■ Target pointing data
════════════════

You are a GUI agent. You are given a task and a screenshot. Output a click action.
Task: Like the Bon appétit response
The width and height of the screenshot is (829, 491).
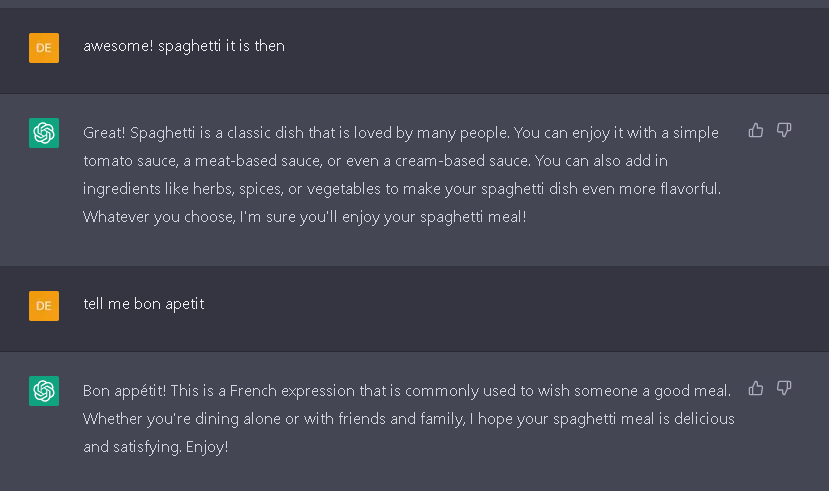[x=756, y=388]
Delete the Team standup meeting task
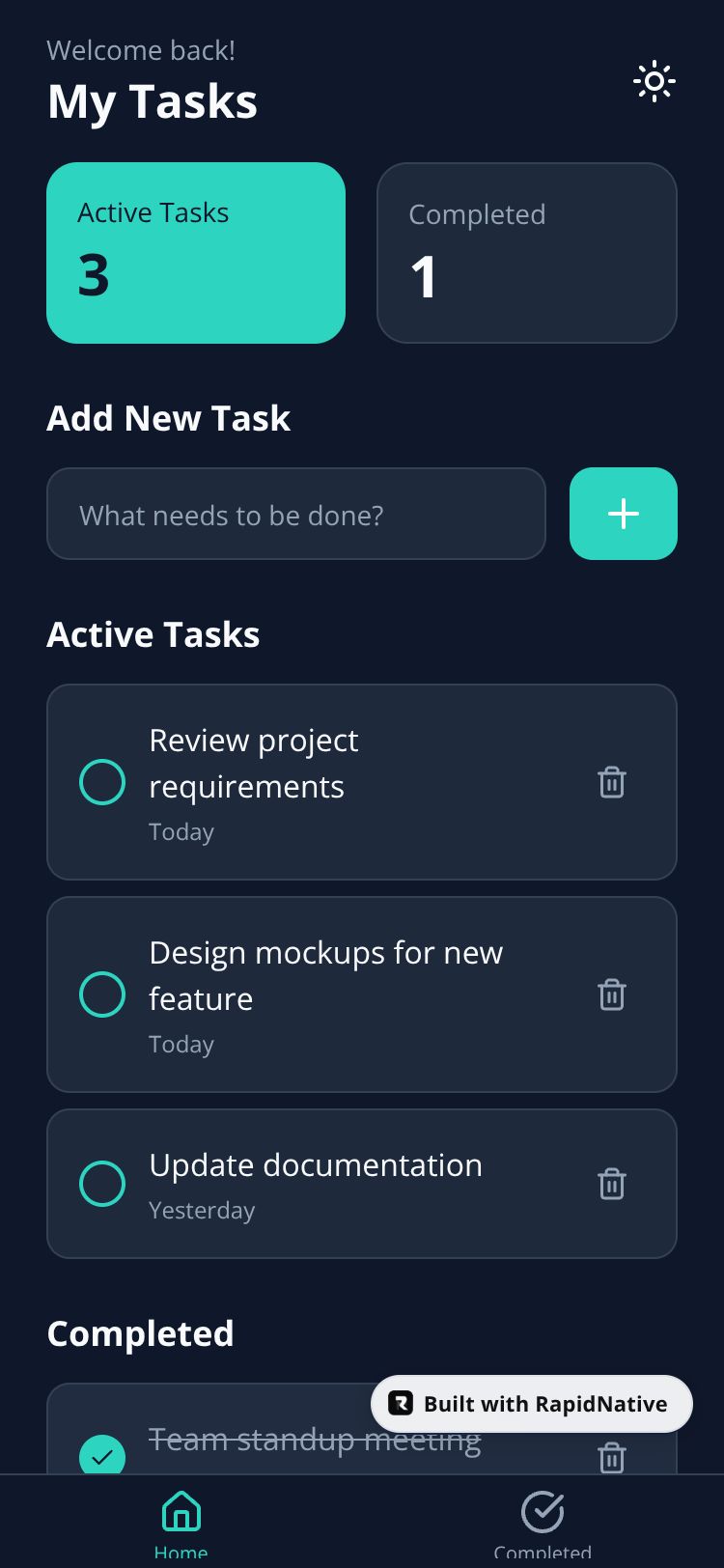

════════════════

■ What the task asks
Report each line of the items above that contains the string "screenshot". Treat uppercase and lowercase as different.

■ Response below
You are a GUI agent. You are given a task and a screenshot. Output a click action.
The width and height of the screenshot is (829, 491).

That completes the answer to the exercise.